From the guard-tower location, we used a 300-foot-long measuring tape to count out 943½ feet toward the north, along the security fence. For most of this distance, there is only sparse, low greasewood growing in the silty and often alkaline soil. We moved slowly, keen to spot any fragment of concrete, any small rock, that might have been scattered when the monument was dismantled, or any artifact that may have been left as a memento or memorial.
to be continued
1. The sign uses the Smithsonian website spelling, following the caption written by Obata in his sumi ink painting of the incident.
2. Nancy Ukai, Amache Dog Carving: Pets Behind Barbed Wire. 50 Objects/Stories: The American Japanese Incarceration. [50objects.org]

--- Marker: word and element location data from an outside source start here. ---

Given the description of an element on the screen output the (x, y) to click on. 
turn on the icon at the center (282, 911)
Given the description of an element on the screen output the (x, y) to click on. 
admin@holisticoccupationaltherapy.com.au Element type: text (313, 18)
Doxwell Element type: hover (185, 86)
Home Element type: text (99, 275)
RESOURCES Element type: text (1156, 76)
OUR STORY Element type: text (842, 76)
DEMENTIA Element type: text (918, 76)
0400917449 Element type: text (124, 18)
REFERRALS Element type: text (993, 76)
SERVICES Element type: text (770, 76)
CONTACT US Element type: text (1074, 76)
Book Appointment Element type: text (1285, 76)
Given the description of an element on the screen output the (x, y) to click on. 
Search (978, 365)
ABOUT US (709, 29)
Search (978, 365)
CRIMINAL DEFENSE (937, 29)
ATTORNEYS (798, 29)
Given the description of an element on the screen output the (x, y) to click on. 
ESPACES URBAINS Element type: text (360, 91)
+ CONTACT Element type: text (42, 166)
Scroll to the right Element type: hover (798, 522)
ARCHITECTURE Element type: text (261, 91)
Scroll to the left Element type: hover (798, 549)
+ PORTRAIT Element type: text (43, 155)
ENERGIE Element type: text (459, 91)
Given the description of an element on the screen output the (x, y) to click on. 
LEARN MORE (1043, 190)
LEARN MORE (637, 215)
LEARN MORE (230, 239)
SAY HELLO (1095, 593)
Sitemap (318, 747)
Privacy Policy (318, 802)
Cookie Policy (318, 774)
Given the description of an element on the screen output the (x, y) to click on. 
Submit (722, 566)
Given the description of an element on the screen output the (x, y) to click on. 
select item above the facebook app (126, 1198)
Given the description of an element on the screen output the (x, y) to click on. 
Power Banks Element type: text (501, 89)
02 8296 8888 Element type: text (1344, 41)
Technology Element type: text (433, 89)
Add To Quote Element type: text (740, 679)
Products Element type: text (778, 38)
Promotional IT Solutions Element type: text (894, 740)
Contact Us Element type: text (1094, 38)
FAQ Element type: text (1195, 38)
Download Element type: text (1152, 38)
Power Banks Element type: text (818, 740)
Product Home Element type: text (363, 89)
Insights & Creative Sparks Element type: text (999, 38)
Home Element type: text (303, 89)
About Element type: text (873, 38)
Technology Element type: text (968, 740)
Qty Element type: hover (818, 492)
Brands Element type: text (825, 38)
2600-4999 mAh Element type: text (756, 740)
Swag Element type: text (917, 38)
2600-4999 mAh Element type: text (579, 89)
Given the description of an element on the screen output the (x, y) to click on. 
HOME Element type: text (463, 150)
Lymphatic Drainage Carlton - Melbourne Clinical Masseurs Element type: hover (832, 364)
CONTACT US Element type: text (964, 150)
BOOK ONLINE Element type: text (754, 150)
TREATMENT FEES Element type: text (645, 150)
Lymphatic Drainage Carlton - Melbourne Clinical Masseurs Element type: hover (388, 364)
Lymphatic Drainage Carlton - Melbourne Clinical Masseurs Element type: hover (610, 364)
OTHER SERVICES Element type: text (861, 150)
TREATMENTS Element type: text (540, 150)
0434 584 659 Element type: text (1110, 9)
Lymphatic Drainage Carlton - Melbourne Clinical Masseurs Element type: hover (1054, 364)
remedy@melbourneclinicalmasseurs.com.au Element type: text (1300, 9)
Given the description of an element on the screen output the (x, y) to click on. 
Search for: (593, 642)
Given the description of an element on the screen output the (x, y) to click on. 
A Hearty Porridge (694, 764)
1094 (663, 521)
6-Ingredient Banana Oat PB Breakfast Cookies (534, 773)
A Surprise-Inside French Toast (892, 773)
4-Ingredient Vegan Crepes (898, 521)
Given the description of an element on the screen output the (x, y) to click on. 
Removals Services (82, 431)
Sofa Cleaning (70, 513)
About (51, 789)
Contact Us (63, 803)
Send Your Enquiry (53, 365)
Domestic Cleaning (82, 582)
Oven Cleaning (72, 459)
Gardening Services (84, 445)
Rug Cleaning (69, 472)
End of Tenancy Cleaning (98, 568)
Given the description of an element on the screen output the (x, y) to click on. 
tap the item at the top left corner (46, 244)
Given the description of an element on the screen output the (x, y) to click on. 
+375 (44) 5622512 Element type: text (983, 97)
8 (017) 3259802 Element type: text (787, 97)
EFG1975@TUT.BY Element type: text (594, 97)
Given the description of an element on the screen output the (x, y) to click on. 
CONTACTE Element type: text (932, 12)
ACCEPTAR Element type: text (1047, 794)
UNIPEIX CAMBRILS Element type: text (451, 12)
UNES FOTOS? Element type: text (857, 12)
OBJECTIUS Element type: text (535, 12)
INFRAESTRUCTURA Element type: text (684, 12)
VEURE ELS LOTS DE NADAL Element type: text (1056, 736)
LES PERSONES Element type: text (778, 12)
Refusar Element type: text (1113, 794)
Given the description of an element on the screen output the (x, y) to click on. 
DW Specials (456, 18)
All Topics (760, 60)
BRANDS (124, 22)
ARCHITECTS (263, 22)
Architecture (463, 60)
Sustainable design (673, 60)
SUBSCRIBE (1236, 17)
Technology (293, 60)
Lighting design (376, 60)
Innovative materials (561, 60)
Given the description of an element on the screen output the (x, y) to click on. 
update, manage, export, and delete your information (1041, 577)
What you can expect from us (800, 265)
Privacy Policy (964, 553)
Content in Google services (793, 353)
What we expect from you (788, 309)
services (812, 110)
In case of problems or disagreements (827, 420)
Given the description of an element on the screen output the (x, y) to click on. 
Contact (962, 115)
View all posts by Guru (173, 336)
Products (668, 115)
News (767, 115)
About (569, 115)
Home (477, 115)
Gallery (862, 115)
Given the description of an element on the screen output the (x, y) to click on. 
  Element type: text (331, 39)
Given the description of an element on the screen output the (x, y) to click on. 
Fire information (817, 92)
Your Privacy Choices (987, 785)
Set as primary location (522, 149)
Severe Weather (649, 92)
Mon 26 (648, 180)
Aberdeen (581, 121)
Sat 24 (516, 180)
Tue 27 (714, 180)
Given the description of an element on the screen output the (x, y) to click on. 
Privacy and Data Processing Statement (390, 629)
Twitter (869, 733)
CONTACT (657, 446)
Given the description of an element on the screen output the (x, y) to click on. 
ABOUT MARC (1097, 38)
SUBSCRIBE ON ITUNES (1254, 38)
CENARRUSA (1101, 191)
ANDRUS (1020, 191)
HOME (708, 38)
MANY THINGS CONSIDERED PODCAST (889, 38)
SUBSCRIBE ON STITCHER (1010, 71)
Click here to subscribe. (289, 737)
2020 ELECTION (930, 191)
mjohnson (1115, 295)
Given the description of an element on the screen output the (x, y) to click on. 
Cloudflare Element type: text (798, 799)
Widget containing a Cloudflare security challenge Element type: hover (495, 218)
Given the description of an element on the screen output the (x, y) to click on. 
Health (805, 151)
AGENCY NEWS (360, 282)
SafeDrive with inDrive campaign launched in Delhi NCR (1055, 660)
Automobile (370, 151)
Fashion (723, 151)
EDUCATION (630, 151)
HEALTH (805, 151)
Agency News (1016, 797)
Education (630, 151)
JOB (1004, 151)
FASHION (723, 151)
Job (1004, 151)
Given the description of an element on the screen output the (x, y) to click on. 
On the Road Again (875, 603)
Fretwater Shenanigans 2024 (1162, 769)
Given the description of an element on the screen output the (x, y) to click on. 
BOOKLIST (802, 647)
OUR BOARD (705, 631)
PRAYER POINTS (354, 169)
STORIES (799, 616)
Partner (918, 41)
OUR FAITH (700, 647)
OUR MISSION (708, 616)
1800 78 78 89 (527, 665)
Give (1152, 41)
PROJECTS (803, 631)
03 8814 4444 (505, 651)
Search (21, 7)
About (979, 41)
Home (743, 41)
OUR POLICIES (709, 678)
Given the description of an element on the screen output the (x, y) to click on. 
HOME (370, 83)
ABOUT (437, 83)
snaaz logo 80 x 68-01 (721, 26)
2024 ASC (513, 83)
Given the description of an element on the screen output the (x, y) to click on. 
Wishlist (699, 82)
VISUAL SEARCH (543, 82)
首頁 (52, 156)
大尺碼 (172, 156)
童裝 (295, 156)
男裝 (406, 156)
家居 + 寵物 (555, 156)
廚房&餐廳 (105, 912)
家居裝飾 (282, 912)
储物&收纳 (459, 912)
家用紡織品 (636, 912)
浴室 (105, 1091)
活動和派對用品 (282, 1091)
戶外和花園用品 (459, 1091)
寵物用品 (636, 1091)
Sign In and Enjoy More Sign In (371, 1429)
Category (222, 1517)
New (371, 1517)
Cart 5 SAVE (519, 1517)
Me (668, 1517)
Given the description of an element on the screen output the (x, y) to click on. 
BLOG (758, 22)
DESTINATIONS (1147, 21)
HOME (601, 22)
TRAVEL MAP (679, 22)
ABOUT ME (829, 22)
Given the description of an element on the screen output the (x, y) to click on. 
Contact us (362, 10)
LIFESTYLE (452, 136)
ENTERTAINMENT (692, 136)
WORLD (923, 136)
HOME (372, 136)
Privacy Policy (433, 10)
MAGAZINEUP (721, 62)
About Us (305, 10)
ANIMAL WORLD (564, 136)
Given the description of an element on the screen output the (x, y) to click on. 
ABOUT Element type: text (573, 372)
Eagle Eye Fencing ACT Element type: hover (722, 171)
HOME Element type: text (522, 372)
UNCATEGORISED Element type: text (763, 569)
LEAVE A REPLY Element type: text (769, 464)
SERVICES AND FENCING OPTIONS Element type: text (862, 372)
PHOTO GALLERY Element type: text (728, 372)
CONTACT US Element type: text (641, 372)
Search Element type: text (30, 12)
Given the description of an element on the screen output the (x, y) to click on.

Jeff Burton is Cultural Resource Program Manager at Manzanar National Historic Site, California.
Mary Farrell is director of Trans-Sierran Archaeological Research (Lone Pine, CA) and a senior archaeologist for TEAM Engineering and Management (Bishop, CA).
Discover Nikkei is published online by the Japanese American National Museum, Los Angeles (discovernikkei.org).
Editor’s note. The Letter to the Editor (p. 2), which led the NAP to reprint this DN article, raises the question, “To what extent should the NAP cover national Japanese American news?” We elected to cover the Wakasa Monument because it is a current JA discussion topic. As our coverage is necessarily limited, we encourage interested readers to read further, starting with the five-part DN series (June – July 2021). After that, online articles in “Nichi Bei” (Chizu Omori’s “Rabbit Wanderings” column, Aug. 19; the Friends of Topaz letter to the editor, Sep. 2) and in “Rafu Shimpo” (Sep. 11) bring one up to date.
The Topaz camp is presently a National Historic Landmark, which is a lesser designation than National Historic Site, such as Minidoka and Manzanar.